Of course, such nuance will not make it into the political response to the new rules, whether it comes to Republicans attacking on them as job crushing government by fiat or to Democrats in coal areas running away from them as fast as possible.
* COMICAL GOP DISSEMBLING ABOUT EPA RULES: Great catch by Glenn Kessler here: Republicans were so quick to criticize the new EPA rules as a dire threat to the economy that they cited a previously completed study based on overly large assumptions about their target emissions targets. It’s almost as if the facts don’t matter to them!
* REPUBLICANS RETOOLING ANTI-OBAMACARE MESSAGE: David Drucker reports that Republicans are increasingly concerned that “repeal and replace” is no longer an effective message, and are planning a revamp:
The term “repeal” has become identified negatively as a partisan Republican talking point that leaves voters with the impression that the GOP wants to move the country from one disliked health care system (Obamacare) to another disliked system (pre-Obamacare). As far as a broad cross-section of Americans are concerned, their country’s health care system is still in dire need of reform. That is why Republicans in the months leading up to the 2014 elections, and beyond, are likely to message their opposition to Obamacare in positive, reform-minded language like “starting over.”
So they’re going to say “start over” instead of “repeal”? Nice. But the real problem with the GOP “repeal and replace” message is that Republicans are unable to offer any alternative solutions, and voters know it.
* AND ROVE GROUP ENTERS ARKANSAS SENATE RACE: National Journal reports that the Rove-founded Crossroads is dumping half a million dollars into a new ad that attempts to tie Dem Senator Mark Pryor to Obama as follows:
In the spot, a grade-schooler is asked to spell “Pryor” in a kind of mock spelling bee.

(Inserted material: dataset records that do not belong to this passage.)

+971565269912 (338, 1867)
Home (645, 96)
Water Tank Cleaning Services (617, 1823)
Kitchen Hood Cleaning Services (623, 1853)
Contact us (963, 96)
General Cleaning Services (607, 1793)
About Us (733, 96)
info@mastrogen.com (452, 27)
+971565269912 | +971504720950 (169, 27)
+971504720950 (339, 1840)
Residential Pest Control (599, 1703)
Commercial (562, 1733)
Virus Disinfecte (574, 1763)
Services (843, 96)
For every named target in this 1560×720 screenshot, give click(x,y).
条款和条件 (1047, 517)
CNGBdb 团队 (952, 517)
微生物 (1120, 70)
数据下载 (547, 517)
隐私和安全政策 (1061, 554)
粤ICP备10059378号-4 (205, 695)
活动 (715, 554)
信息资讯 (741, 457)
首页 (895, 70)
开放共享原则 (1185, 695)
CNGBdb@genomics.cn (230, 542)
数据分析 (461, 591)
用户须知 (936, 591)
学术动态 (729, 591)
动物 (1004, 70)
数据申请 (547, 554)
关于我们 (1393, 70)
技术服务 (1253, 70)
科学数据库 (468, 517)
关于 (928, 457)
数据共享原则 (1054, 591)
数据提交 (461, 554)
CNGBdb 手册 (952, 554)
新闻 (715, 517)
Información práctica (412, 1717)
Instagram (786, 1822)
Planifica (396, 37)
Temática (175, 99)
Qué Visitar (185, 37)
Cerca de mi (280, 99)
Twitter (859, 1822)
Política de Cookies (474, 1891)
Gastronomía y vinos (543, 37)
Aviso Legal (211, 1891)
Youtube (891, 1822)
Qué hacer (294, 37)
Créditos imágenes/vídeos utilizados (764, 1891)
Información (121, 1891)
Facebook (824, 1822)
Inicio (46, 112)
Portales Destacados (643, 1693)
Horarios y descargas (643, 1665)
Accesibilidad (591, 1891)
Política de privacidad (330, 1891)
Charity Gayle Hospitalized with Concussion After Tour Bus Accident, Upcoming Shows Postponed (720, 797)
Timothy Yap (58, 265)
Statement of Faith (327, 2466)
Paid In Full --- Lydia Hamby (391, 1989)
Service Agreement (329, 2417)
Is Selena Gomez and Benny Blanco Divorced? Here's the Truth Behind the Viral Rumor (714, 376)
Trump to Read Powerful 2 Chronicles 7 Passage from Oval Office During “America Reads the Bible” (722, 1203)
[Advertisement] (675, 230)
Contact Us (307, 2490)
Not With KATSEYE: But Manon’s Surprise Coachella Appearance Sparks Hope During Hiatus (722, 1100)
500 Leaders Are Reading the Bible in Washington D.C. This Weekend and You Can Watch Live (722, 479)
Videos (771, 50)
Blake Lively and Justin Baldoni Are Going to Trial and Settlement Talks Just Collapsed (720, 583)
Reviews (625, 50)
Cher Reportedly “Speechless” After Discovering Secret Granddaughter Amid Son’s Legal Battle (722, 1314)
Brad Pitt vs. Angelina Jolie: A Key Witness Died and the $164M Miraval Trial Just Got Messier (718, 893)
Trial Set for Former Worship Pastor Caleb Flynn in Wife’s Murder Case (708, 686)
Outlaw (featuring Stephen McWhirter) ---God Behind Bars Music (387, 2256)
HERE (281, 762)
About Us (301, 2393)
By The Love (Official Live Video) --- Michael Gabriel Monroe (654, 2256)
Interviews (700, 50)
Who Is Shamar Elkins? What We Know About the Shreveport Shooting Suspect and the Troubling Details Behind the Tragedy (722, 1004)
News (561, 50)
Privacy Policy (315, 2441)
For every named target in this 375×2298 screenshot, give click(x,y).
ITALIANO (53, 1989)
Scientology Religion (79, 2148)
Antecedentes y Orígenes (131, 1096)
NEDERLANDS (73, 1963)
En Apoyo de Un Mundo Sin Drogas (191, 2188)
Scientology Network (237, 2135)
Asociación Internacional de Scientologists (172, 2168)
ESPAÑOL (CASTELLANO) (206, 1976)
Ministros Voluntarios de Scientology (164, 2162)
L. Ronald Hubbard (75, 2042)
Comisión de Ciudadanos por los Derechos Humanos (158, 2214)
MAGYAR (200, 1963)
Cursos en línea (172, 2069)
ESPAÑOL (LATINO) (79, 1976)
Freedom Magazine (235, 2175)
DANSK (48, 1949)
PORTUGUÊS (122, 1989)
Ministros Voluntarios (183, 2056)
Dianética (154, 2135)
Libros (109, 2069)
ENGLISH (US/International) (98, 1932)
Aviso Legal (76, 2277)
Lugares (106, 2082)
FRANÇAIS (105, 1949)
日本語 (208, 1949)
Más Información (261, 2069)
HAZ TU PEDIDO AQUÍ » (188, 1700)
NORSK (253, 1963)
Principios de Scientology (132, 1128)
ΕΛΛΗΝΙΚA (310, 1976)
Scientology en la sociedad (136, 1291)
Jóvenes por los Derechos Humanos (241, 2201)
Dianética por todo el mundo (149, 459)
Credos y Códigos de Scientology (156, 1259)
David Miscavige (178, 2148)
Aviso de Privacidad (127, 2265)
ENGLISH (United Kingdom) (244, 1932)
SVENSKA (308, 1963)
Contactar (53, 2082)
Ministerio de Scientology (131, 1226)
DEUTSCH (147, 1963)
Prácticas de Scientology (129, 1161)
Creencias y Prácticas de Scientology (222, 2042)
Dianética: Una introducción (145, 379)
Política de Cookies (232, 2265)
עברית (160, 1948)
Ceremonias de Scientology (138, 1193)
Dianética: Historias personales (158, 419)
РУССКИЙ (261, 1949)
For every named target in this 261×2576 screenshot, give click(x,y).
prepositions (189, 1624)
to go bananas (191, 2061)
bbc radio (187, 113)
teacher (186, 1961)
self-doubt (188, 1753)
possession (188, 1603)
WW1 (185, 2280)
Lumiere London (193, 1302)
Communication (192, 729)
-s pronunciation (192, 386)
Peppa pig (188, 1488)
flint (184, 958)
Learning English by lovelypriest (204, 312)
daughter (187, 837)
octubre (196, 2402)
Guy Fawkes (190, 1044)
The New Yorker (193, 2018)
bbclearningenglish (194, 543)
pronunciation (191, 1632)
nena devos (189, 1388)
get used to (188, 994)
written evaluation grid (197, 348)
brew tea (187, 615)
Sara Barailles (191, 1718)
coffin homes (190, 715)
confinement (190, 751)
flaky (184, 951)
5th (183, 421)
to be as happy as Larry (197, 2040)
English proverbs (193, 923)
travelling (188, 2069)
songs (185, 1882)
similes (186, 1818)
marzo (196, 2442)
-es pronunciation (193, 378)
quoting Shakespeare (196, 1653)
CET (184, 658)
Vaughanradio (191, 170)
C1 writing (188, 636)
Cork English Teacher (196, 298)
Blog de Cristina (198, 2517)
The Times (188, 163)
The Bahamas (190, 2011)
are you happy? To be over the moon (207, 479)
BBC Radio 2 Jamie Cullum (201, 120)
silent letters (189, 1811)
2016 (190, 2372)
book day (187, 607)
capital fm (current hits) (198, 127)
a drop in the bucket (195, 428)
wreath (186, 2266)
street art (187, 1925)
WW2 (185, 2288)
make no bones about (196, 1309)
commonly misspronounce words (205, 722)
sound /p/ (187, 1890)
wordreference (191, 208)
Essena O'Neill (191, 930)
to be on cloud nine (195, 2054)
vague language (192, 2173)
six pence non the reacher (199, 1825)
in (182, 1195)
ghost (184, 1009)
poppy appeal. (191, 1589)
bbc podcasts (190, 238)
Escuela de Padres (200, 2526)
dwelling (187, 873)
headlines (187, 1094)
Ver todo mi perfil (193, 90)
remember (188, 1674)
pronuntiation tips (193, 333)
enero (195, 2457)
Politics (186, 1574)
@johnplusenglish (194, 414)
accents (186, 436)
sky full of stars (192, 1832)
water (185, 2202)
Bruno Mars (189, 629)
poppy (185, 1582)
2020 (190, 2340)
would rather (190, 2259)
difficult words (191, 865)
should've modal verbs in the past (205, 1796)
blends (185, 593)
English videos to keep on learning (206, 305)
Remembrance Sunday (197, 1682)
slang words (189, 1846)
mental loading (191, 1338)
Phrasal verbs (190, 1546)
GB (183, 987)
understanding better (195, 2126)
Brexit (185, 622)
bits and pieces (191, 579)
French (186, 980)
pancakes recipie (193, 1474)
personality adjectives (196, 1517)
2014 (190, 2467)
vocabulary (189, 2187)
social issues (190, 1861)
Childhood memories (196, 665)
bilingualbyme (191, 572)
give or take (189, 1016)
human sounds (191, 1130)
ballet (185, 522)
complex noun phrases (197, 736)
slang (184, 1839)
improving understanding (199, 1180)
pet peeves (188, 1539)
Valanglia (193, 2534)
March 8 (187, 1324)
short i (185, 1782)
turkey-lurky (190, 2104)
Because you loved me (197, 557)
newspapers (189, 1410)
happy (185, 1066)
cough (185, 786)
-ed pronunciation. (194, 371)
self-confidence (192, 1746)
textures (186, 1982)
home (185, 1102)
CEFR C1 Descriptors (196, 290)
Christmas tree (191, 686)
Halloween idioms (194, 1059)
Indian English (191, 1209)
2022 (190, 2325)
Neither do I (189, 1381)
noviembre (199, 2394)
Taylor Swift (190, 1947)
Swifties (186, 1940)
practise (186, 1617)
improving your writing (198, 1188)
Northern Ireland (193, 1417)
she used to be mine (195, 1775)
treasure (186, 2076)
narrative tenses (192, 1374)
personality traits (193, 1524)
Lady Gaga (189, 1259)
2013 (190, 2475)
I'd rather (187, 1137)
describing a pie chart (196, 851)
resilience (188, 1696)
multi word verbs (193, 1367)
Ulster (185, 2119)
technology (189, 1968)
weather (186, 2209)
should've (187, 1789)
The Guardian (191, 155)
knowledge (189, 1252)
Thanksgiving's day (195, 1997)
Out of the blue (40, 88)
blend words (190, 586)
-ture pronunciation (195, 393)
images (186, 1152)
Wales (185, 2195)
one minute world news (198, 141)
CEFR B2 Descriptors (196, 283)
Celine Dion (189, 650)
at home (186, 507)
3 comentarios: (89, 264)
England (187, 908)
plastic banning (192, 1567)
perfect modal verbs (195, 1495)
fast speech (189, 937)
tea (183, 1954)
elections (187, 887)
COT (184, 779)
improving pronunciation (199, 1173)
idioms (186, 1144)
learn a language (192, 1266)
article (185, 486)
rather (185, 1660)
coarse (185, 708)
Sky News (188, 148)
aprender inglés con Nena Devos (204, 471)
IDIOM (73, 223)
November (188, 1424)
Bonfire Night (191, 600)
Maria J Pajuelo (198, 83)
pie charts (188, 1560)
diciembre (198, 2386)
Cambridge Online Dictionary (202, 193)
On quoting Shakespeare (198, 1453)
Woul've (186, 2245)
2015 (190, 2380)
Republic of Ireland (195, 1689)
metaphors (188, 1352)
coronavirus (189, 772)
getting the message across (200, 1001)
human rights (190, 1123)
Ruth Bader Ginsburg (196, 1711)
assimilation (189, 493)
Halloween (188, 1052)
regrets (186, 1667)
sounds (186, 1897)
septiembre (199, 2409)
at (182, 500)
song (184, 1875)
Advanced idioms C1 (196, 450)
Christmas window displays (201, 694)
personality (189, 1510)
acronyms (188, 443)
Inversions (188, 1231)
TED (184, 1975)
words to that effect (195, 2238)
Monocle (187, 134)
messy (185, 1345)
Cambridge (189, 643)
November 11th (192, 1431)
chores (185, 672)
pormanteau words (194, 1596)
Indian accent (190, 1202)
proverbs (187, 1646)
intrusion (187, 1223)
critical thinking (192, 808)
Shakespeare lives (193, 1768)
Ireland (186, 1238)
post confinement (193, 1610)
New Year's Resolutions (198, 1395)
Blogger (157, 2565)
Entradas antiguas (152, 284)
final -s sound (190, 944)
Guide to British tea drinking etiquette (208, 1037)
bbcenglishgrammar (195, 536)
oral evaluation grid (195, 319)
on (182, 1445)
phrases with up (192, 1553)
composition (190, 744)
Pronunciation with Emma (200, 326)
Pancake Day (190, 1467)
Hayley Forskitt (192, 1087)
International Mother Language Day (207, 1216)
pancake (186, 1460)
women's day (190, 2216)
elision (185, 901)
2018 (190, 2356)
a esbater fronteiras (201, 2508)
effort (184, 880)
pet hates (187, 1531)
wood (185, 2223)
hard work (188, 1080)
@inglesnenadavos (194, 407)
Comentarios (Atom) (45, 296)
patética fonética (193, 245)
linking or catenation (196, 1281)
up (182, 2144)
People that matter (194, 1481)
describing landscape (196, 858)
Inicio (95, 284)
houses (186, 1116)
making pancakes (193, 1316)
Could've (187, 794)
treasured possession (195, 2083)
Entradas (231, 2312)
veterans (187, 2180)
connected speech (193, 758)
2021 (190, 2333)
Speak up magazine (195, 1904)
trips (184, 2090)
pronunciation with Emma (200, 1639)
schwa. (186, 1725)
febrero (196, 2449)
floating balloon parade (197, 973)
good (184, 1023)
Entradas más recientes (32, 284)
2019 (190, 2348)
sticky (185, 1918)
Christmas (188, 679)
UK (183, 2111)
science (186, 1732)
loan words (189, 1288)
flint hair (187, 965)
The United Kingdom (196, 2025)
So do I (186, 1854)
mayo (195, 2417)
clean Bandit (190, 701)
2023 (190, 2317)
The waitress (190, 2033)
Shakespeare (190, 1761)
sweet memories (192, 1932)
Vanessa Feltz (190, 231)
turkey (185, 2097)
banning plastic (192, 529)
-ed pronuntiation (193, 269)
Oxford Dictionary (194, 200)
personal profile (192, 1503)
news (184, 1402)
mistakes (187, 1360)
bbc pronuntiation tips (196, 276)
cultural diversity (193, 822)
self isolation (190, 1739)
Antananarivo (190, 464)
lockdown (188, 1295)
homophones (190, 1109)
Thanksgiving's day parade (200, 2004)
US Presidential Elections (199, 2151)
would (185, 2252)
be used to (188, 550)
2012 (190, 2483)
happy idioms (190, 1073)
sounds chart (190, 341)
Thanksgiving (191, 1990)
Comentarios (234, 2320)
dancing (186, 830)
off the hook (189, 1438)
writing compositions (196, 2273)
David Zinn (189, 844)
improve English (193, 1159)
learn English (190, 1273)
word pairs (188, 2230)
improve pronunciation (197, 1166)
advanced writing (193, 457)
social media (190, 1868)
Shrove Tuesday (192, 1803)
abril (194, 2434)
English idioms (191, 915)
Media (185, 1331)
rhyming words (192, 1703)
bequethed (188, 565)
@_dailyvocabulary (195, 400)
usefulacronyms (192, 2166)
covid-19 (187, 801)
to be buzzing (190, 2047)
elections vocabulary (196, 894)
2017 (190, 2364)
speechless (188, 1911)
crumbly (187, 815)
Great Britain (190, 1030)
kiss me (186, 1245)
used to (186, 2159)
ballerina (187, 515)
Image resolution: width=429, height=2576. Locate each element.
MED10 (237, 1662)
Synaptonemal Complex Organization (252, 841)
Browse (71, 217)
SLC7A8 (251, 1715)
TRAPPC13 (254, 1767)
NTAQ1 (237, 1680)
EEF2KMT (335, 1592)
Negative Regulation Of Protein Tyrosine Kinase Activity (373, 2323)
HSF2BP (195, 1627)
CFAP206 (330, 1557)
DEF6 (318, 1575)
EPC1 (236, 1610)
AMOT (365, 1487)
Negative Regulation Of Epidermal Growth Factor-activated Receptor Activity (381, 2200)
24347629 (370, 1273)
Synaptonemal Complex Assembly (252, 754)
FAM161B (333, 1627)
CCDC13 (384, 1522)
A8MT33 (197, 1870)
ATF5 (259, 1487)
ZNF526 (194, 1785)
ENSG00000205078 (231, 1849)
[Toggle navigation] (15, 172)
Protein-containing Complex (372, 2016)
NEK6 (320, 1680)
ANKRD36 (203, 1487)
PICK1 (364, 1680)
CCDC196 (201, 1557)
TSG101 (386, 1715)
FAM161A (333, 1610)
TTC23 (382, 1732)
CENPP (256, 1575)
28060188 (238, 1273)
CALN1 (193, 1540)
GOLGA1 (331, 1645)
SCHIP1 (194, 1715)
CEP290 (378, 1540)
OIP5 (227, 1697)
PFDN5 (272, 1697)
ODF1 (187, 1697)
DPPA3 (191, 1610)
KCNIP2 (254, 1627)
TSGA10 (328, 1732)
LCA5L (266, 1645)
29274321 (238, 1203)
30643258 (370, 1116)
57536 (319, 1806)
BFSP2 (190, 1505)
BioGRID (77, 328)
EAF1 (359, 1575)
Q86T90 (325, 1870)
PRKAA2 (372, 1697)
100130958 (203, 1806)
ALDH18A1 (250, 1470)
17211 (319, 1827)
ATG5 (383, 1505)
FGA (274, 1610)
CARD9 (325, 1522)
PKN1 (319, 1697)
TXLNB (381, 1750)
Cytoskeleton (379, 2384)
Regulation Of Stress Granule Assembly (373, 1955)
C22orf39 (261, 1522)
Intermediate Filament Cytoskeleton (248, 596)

The child responds by spelling out “O-B-A-M-A,” and the judges rule that she was “close enough.”
Hmm, that’ll work. Crossroads also released an internal poll supposedly showing Tom Cotton up by five points, which looks like an effort to shift a storyline about the race that has gotten away from Republicans. The HuffPollster polling average shows Pryor with a two-point lead.